En plus d’avoir abrité les négociations menant aux Accords d’Arusha (les renseignements tanzaniens savent du bout des doigts tous les calculs/petits arrangements des acteurs burundais d’alors), Mkapa connaît ces acteurs politiques à Bujumbura avant qu’ils ne soient ce qu’ils sont aujourd’hui (puissants, has been, en devenir). Il connaît toutes les ailes volant et non-volant du Frodebu, sait qui est qui au sein du Cndd-Fdd, le FNL, que pèse Rwasa, etc…

Mkapa connaît personnellement l’histoire du Burundi.

Qui plus est:

– En vertu d’une règle non-écrite du CCM, Mkapa est le père politique de Magufuli, son « garant » devant le système CCM (un président en exercice prépare son successeur 10 ans après son départ du pouvoir), de même que Kikwete avait pour garant Ali Hassan Mwinyi
– Mkapa est membre du « Conseil des Sages » du CCM. Sachant le poids politique de la Tanzanie en matière de politique régionale tant dans l’EAC que dans la SADC, il est illusoire de penser que ses propos soient uniquement une prise de tête d’un Mzee qui n’y verrait plus clair

Or, quel est le contexte politique général:

– certains ont vu dans l’intervention de Mkapa un feu vert pour le combat armé. Sauf que c’est un peu plus compliqué: du fait de son exiguïté, pour pouvoir lancer actuellement une rébellion au Burundi, il faut une base-arrière solide pour le repli et les entraînements.

☆ ☆ ☆ ☆ ☆ ☆ ☆

D'après le passage consacré à Mkapa et au Burundi, de quelle instance du CCM Mkapa est-il membre ? Les lignes ci-après proviennent d'une source distincte.

-- EXTRAIT SOURCE --
☆ ☆ ☆ ☆ ☆ ☆ ☆

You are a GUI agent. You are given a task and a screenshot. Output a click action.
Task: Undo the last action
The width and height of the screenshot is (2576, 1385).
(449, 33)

☆ ☆ ☆ ☆ ☆ ☆ ☆

-- RÉSULTAT --
Il est membre du « Conseil des Sages » du CCM.